Abdelwaheb, médecin urgentiste sur le front contre le Covid-19 en Tunisie, n’a pas été payé depuis des mois. A 35 ans, il se prépare à partir à l’étranger en quête de meilleures conditions de travail, comme la majorité des médecins tunisiens.
La proportion des jeunes diplômés s’exilant à la fin de leurs études, principalement vers la France, l’Allemagne ou les pays du Golfe, ne cesse d’augmenter.
« En 2019 et 2020, près de 80% de jeunes diplômés sont partis à l’étranger », avertit le chirurgien Slim Ben Salah, président sortant du Conseil de l’ordre des médecins tirant la sonnette d’alarme sur le vieillissement des médecins dans le service public.
« Ils sont tellement dégoûtés, ces élites du pays qui ont eu leur bac avec plus de 17 de moyenne, et qui se retrouvent marginalisés par les autorités après 10 ans d’études. Mais qu’a fait l’Etat pour qu’ils restent? Moi aussi je n’en peux plus et je vais partir! », s’emporte le chirurgien.
La Tunisie continue de former chaque année 800 médecins, dont les compétences sont reconnues à l’international, mais les infrastructures sont dégradées, le matériel et les médicaments manquent et les effectifs sont parfois insuffisants, résultat d’une mauvaise gestion et de la corruption.

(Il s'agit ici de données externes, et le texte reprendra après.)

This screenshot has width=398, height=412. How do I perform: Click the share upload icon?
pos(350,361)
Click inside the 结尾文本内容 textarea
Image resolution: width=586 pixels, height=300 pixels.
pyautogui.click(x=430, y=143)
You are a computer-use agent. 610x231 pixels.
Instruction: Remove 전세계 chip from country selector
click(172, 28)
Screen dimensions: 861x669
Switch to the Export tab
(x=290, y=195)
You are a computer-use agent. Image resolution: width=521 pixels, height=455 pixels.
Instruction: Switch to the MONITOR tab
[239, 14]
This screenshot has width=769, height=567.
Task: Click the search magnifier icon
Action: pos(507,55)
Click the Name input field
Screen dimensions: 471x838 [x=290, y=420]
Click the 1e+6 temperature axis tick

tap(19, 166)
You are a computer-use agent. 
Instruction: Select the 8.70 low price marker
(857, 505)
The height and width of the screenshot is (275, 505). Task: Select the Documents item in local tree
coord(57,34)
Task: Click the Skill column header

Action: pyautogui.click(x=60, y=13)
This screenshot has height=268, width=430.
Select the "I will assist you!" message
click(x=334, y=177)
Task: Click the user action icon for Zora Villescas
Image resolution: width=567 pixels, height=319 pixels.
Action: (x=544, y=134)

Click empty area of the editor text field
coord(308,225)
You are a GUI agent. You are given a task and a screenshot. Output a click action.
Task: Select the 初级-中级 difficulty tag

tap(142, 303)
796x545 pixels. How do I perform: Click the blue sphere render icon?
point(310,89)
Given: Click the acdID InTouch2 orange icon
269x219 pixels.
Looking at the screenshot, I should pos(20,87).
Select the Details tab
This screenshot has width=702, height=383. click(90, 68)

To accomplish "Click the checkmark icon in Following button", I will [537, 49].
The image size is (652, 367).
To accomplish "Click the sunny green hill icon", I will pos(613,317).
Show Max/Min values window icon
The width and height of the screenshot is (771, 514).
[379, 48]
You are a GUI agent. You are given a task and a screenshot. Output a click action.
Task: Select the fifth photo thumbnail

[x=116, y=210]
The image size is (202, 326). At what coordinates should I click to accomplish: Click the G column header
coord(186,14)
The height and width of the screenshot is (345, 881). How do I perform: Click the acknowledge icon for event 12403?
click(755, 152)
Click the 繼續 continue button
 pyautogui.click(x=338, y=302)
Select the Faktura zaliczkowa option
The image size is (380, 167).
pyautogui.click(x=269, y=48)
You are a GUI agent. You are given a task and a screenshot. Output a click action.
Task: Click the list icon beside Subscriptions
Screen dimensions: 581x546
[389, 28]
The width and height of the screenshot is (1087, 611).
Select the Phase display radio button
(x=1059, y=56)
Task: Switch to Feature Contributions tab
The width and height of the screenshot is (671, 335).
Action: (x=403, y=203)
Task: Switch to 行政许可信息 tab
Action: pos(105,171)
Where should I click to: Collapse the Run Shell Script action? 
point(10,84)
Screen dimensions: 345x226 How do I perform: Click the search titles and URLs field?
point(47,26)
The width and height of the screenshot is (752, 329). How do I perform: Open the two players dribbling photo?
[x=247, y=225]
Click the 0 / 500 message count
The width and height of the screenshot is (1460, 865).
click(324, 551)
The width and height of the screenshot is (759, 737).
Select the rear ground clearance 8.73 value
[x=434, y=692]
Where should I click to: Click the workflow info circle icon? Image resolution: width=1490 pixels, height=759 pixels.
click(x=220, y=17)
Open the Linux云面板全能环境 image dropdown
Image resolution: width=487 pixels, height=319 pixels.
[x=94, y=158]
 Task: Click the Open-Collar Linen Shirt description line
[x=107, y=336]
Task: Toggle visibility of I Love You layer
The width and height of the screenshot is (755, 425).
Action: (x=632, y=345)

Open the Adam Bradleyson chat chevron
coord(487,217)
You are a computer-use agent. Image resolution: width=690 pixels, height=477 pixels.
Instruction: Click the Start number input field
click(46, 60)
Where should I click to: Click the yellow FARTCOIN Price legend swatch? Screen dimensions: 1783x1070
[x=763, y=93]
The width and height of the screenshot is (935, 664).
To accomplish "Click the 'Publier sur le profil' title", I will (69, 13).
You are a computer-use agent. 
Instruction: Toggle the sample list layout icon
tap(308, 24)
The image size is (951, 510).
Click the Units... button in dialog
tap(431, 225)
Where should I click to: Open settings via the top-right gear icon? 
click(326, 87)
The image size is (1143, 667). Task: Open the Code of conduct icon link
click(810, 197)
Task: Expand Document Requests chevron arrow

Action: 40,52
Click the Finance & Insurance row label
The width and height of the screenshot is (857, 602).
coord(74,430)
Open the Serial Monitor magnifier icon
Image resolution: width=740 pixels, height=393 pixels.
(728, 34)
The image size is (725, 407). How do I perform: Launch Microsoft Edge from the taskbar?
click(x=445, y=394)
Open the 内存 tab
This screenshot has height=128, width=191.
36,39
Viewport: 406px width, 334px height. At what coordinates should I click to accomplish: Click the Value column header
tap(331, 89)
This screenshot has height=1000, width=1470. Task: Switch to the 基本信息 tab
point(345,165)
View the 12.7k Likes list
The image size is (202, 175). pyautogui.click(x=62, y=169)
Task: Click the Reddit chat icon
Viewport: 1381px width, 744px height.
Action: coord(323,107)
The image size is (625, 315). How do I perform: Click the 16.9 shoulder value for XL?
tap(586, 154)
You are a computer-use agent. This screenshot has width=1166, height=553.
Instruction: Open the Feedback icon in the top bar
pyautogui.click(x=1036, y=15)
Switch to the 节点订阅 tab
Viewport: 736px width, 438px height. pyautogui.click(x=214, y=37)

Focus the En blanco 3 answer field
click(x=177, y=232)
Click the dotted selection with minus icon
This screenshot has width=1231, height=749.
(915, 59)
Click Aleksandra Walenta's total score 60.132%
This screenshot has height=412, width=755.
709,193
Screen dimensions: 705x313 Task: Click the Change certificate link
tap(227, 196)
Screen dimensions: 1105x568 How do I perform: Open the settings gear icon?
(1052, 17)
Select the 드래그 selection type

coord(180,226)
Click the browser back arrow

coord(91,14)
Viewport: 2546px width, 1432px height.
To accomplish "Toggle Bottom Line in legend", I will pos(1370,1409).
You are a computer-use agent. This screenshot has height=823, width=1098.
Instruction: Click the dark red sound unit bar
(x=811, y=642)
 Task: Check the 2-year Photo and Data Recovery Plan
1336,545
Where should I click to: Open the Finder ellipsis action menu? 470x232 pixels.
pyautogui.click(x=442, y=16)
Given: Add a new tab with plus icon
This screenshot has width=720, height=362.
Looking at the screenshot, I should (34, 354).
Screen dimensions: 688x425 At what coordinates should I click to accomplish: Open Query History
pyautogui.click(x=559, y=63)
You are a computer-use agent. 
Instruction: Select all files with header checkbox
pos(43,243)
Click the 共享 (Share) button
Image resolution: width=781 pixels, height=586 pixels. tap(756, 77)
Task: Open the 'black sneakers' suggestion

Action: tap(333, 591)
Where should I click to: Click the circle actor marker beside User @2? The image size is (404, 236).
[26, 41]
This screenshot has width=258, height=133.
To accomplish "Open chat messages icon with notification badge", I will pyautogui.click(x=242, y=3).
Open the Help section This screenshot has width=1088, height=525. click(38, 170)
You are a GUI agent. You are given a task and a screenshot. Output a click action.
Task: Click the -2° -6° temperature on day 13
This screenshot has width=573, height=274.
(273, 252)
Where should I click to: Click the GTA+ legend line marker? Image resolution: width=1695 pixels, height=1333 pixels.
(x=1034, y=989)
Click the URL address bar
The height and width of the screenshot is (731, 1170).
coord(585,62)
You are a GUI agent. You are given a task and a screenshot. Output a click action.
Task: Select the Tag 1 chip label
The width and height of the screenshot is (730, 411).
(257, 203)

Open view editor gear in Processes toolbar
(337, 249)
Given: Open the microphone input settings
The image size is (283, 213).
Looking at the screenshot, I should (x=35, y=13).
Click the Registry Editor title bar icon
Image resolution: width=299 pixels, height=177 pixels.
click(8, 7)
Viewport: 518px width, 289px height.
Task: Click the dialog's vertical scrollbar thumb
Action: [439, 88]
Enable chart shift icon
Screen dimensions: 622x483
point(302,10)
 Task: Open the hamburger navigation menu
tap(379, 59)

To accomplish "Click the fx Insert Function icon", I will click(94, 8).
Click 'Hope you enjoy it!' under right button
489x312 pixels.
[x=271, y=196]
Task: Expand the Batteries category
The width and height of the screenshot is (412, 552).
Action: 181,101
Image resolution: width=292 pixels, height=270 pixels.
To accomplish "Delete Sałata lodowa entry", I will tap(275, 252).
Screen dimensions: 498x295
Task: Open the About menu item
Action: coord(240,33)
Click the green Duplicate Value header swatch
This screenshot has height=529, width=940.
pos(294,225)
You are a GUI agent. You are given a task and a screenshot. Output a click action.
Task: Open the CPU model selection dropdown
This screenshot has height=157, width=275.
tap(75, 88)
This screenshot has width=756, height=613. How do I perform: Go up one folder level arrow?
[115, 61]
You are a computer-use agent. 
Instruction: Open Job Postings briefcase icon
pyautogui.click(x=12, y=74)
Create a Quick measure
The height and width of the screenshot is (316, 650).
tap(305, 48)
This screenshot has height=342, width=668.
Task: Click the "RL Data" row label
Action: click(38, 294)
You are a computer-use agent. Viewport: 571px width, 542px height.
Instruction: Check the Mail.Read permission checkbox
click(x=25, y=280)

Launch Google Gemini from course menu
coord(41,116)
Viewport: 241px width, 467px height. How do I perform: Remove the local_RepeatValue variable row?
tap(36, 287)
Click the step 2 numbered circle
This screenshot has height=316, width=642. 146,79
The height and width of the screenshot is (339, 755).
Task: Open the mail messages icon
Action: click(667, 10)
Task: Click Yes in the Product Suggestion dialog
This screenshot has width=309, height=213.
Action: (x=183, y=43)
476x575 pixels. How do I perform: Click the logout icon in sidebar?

« En Tunisie je me sens enterré vivant, » lâche Abdelwaheb Mghirbi, 35 ans, urgentiste dans un hôpital public à Tunis.
Marié depuis cinq ans, il se prive d’avoir des enfants, estimant ne pas avoir les moyens d’assumer cette responsabilité.
« Le plus grand problème ici est le côté matériel, nos salaires sont humiliants », estime-t-il.
Un médecin interne touche 1.200 dinars (365 euros) par mois, c’est au-dessus du salaire moyen mais tout juste la moitié du budget minimum nécessaire à une famille avec deux adultes et deux enfants pour vivre « dignement », selon une étude récente des ONG et un institut de recherche.
« C’est inacceptable et révoltant », déplore Abdelwaheb, d’autant que « les obligations sont là », avec des heures supplémentaires en raison du manque d’effectifs dans des hôpitaux encombrés.
– « Anxiété et angoisse » –
« Mais en contrepartie, il y a zéro droit », ajoute M. Mghirbi. Il n’a pas été payé depuis son recrutement en CDD en décembre 2020, n’a pas de couverture sociale et travaille en l’absence d’équipements de base pour traiter les malades.
« Je ne peux ni profiter de la vie, faute de moyens, ni travailler dans de bonnes conditions, ni faire quoi que ce soit », regrette-t-il.
Cette année, s’est ajoutée la crainte que l’Etat « soit incapable de nous payer ».
La santé représente 6% du budget de l’Etat, et la Tunisie recherche toujours des fonds pour financer l’exercice 2021, d’autant que les dirigeants peinent à s’entendre sur un plan de réformes réclamé par les bailleurs internationaux.
« A un certain moment, tu te dis +mais qu’est ce que je suis en train de faire?+ », se désespère Abdelwaheb. Pour lui, « la situation en Tunisie est devenue une source d’anxiété et d’angoisse ».
Les querelles politiques, les tensions sociales et les difficultés économiques participent au climat « étouffant » du pays, souligne le médecin.
« Je ne vois plus d’espoir ici, je veux partir pour avoir un meilleur moral », explique-t-il, lui qui a déjà eu plusieurs offres et prépare ses papiers pour l’étranger.
– Mal-être –
Signe du mal-être des médecins: des manifestations ont éclaté en décembre 2020, après la mort accidentelle d’un chirurgien interne de 27 ans en raison d’un ascenseur défaillant dans un hôpital d’une région défavorisée du nord-ouest du pays.
Une étude publiée en 2020 par un jeune doctorant en médecine souligne que l’exode de compétences touche tous types de médecins et cadres paramédicaux, accentuant les carences « en particulier dans les régions les moins développées ».
Les pays embauchant du personnel avec de telles compétences « profitent gratuitement d’un capital humain très qualifié, » déplore Ahlem Belhaj, secrétaire générale du syndicat des médecins.
« Ce flux nous interpelle », reconnaît le directeur général de la Santé, Fayçal Ben Salah, évaluant le coût total de formation d’un médecin à plus de 150.000 dinars (46.000 euros).
L’émigration des cerveaux peut être considérée comme une « exportation des services, mais il faut que cela soit contrôlé pour que l’Etat et le peuple s’y retrouvent », souligne-t-il, appelant à organiser ces migrations par des conventions entre Etats.